Talking point | Armenia

Talk of the town in Yerevan

Borders have shifted in Armenia, due to the Nagorno-Karabakh war in 2020. Now people in Yerevan are discussing how to cope with that
It is night. In the mountains in the region of Nagorno-Karabakh, there are isolated stone houses. A large fire lights up the surrounding area.

A burning house in disputed Nagorno-Karabakh

In the Armenian capital of Yerevan, everyone is talking about the Nagorno-Karabakh war of 2020 when Armenia was defeated by an alliance of Azerbaijani and Turkish forces and Syrian mercenaries. Even now, the deaths of several thousand people are still being mourned. During the conflict, many Armenians had to flee Nagorno-Karabakh and lost their belongings.

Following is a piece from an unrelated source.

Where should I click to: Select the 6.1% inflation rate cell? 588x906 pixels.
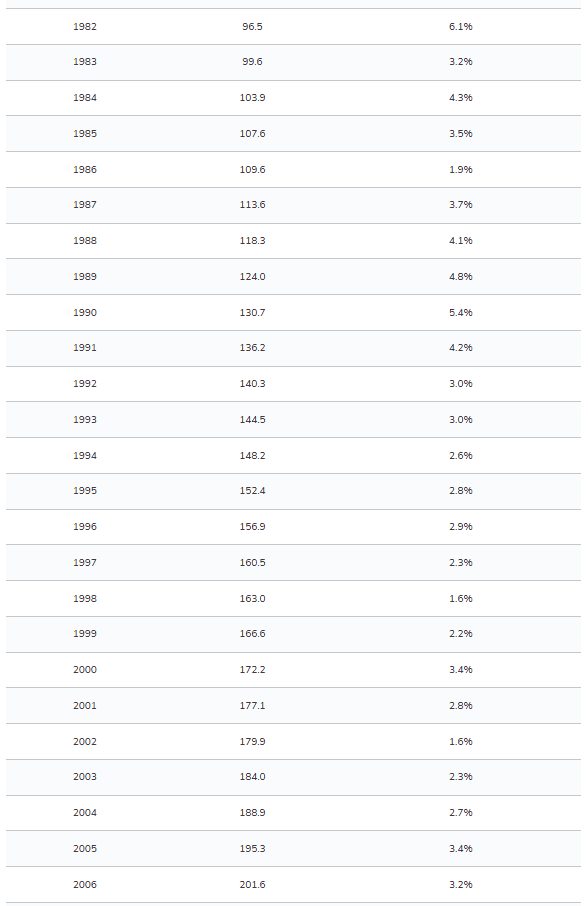point(460,27)
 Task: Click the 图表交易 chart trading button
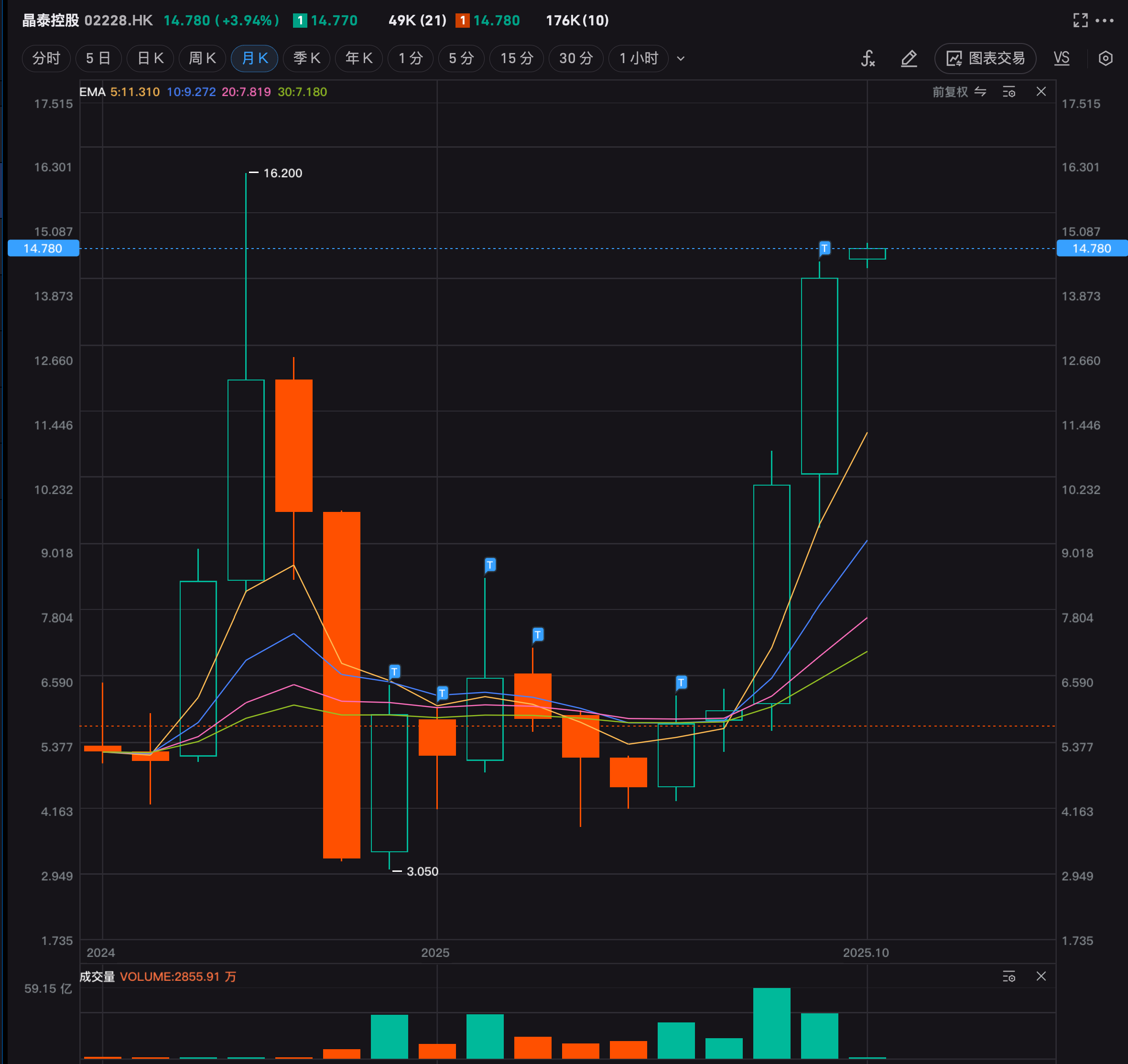[985, 58]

Since then, the words “border” and “near-border” have been omnipresent: in social media newsfeeds, conversations on the street and in the parties' mutual recriminations. Azerbaijan's territorial gains have pushed the border area into the Armenian interior. The effects are felt by all: only recently, for example, a shepherd tending his sheep near the border was kidnapped - and a herd of cattle disappeared after accidentally trotting onto the enemy side of the border. Such incidents are now part of everyday life.

In Yerevan, we try to live with the realisation that the border has been shifted by the war.